Ils ont réussi à prendre le contrôle du gouvernement de plusieurs États en instrumentalisant une opposition stipendiée de longue date, et en pratiquant avec l’aide des grands groupes de médias une déstabilisation intérieure de grande échelle. L’ennemi principal des États-Unis est bien entendu la Chine, dont le surgissement prochain au premier rang économique mondial inquiète l’oligarchie occidentale. Les actions erratiques de l’Occident piloté par les États-Unis ont paradoxalement renforcé ce rival, en consolidant son alliance avec la Russie, et l’effondrement annoncé de la présidence Trump n’a fait qu’accélérer ce mouvement.

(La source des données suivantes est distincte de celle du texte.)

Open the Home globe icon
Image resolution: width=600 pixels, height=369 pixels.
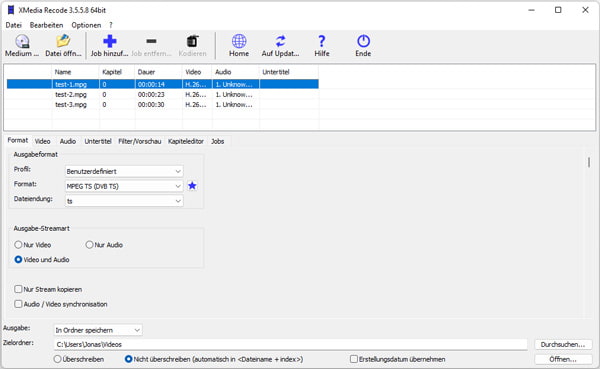pos(239,41)
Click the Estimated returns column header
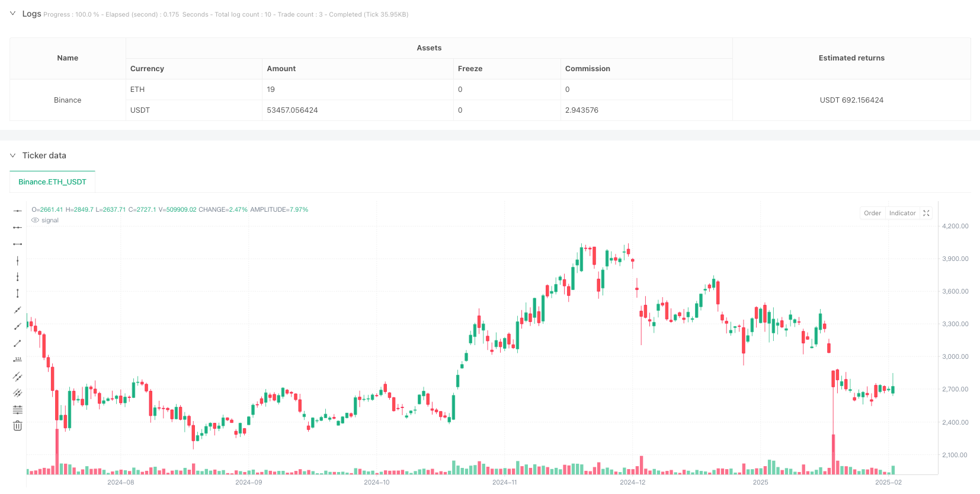 851,58
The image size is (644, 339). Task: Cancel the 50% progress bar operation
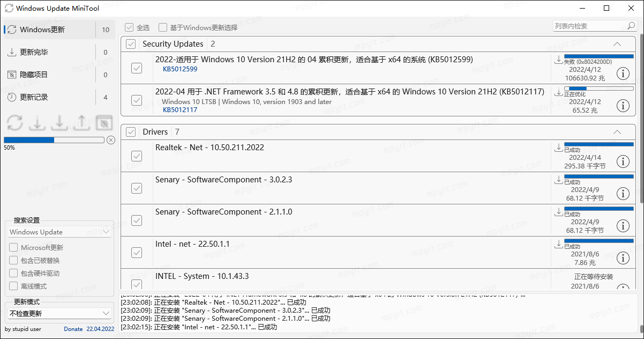(x=111, y=140)
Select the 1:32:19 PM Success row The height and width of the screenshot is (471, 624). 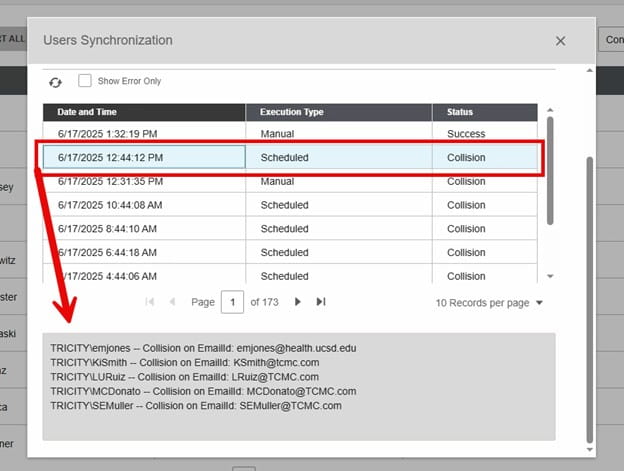[290, 134]
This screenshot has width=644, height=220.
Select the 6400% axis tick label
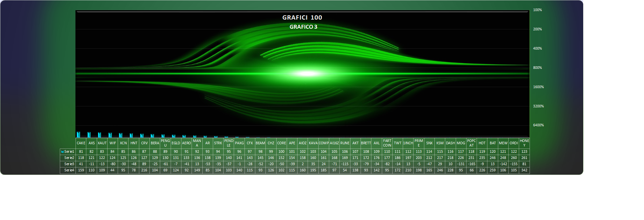[x=538, y=125]
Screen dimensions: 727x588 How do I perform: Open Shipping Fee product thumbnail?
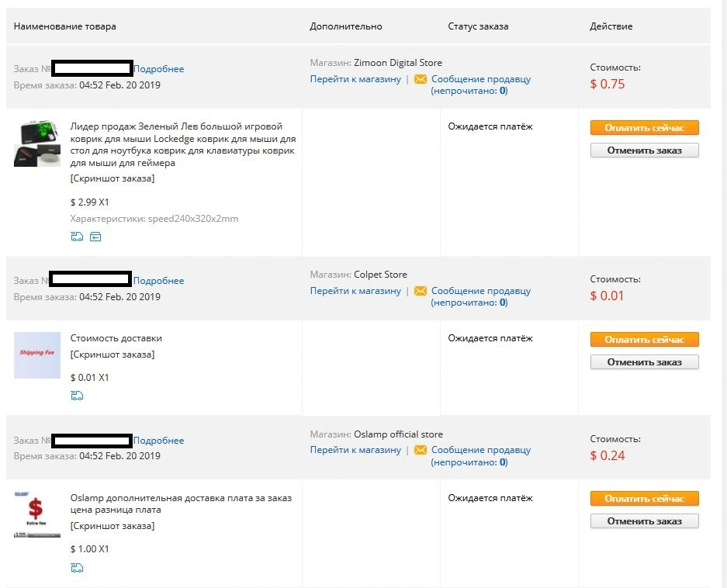[37, 355]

Une guerre directe contre la Chine, sous la forme de pression externes et de blocus maritime et aérien de son territoire, dont le littoral est étroitement verrouillé par les bases américaines, est techniquement possible et même jouable, pour gagner, mais au prix de provoquer une très forte crise économique internationale dont les effets seraient imprévisibles. Les militaires ne font rien d’imprévisible. Mais ils ont une certaine tendance à la surestimation de leurs capacités, qui en l’occurrence sont incontestablement très fortes, et la tentation de chercher des solutions technologiques à des problèmes stratégiques, notamment pour neutraliser les armes nucléaires.

Cependant, les États-Unis eux mêmes ne sont pas un sujet géopolitique pleinement souverain, et le pouvoir réel va se chercher dans un milieu international où leurs ressortissants sont les plus influents mais non exclusivement. Milieu composé des institutions financières et des banques, des cadres dirigeants des multinationales et des ONG qui recrutent leurs cadres dirigeants dans les mêmes écoles, des médias internationaux, etc. Dans ces milieux, la perspective d’une guerre qui ne soit plus une guerre asymétrique à zéro mort dans son camp crée un malaise.  Ils conservent parfois la culture historique suffisante pour comprendre que la guerre ouverte comme solution des contradictions du capitalisme n’est pas la meilleure option. Ils soutiendront toutes les guerres néocoloniales ou contre-révolutionnaires, mais chercheront à éviter un conflit majeur avec les puissances émergentes capitalistes. En cas de guerre mondiale ouverte et déclarée, l'expérience historique montre que la puissance qui en a pris l'initiative perd la mise.

Certains alliés secondaires (Grande Bretagne, France, Israël, Arabie saoudite) peuvent être tentés de jeter de l'huile sur le feu pour acquérir un rang de « senior partner » dans l’alliance occidentale.

Tout ce qui contribue à affaiblir la résistance à l'hégémonie des États-Unis rend la guerre plus probable, car elle crédibilise chez les pions qui nous gouvernent l'idée d'une guerre technologique victorieuse propre et rapide.

L'anti-impérialisme et le mouvement international pour la paix sont donc devenus les priorités existentielles pour l’avenir de l’humanité.